Task description: Copy the lines of the records word for word, beginning with the line that contains "Where should I" and continuing through the line that contains "tap(347, 612)". Leave the pictures out of your copy.
++++
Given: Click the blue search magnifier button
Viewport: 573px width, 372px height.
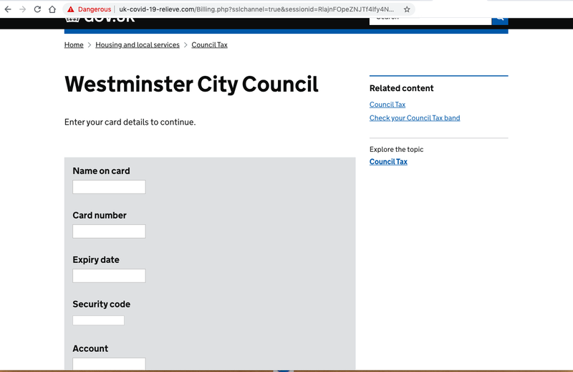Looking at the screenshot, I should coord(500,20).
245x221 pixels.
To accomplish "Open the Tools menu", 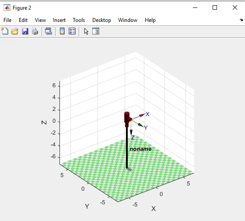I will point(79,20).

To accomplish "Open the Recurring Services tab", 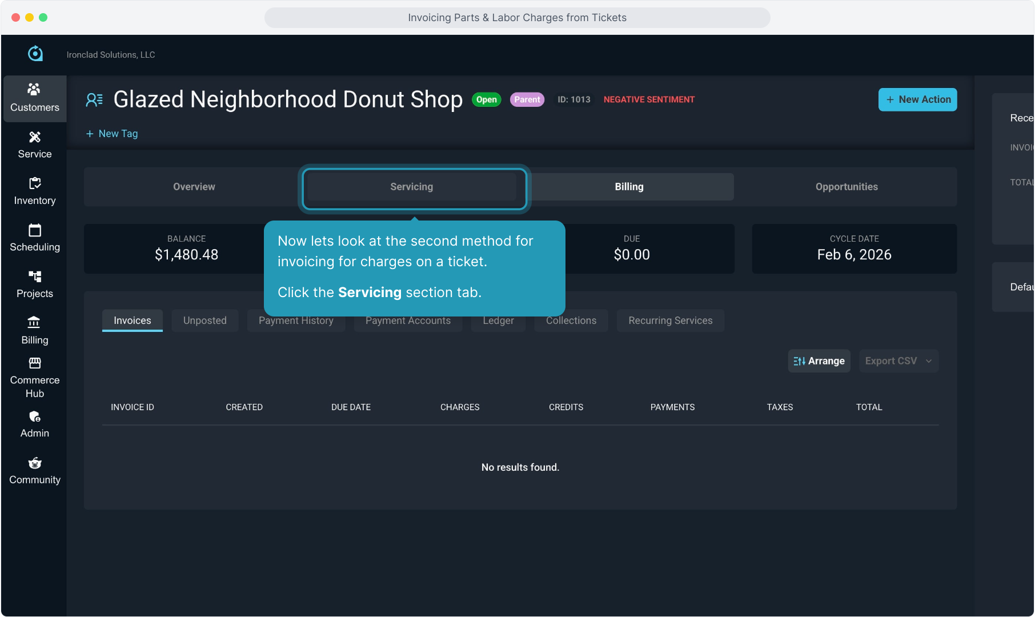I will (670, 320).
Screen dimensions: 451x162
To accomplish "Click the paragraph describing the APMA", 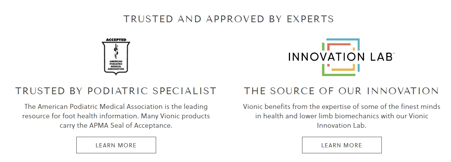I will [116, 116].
++++
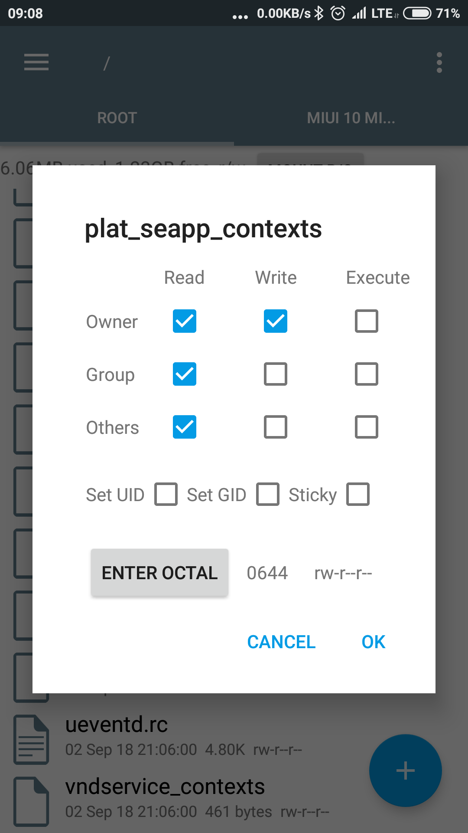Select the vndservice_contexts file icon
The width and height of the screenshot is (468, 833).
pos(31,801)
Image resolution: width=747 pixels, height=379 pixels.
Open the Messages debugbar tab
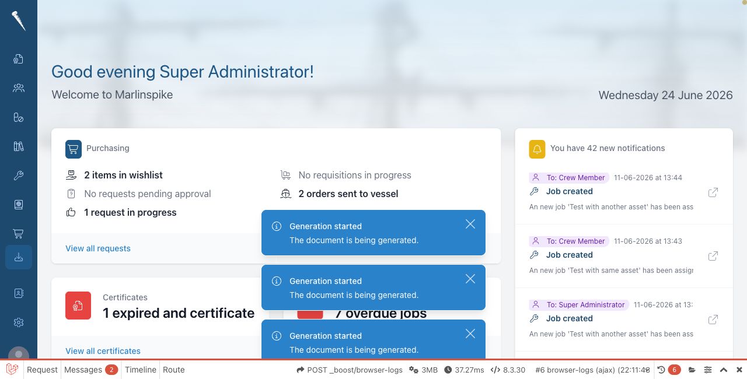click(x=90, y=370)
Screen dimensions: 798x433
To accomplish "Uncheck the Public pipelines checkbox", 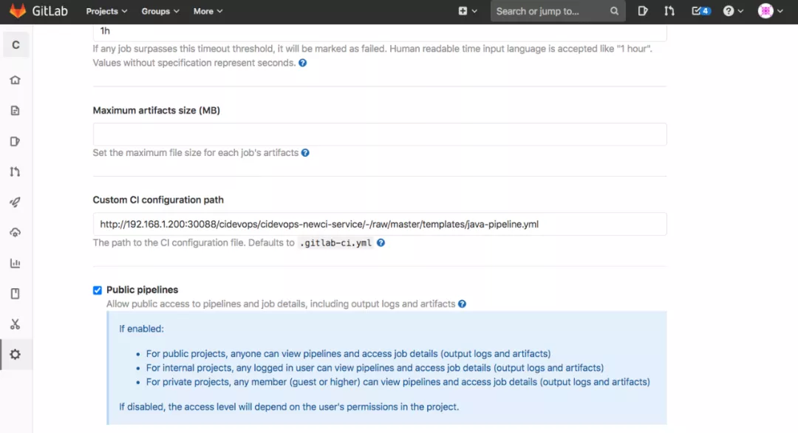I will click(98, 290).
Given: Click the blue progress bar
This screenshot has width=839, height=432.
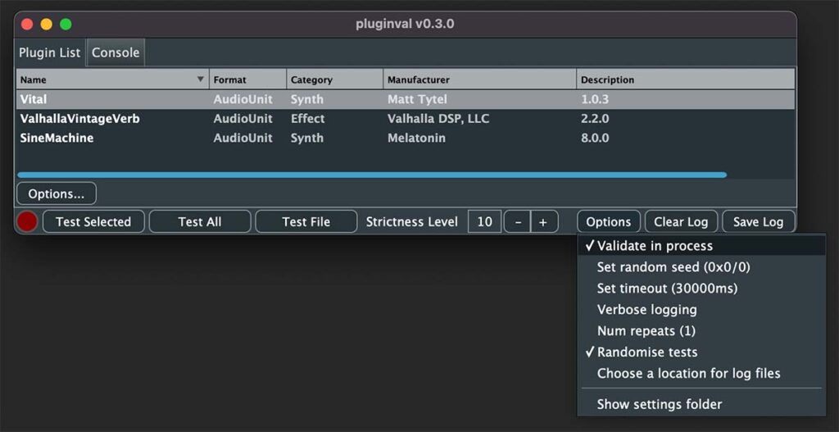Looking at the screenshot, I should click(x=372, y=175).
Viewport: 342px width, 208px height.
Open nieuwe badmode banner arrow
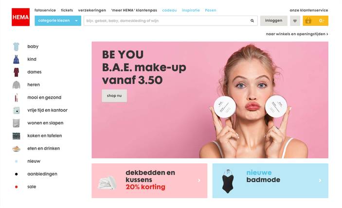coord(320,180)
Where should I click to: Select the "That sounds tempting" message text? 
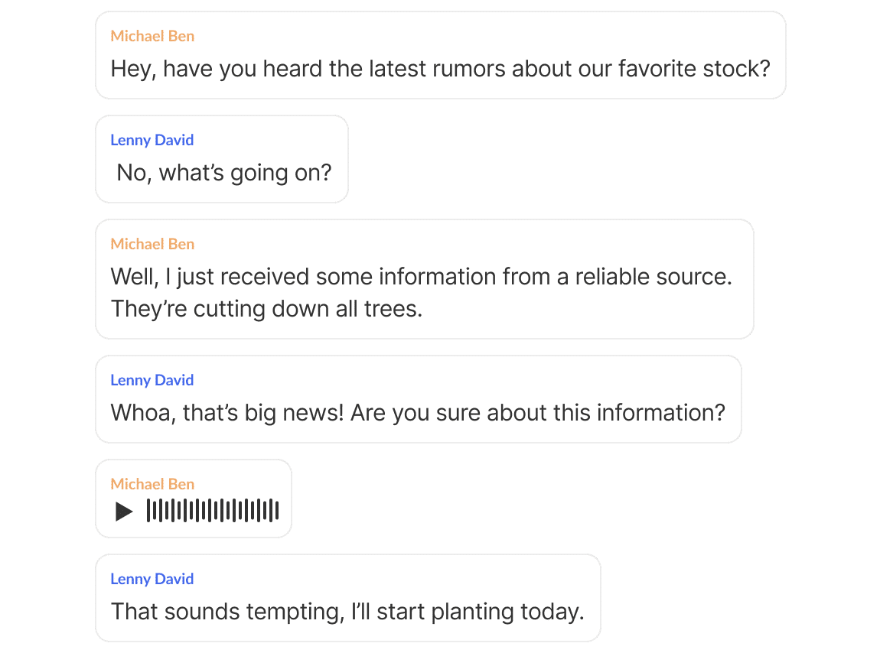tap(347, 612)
++++
Final result:
Where should I click to: Select the "That sounds tempting" message text? 
tap(347, 612)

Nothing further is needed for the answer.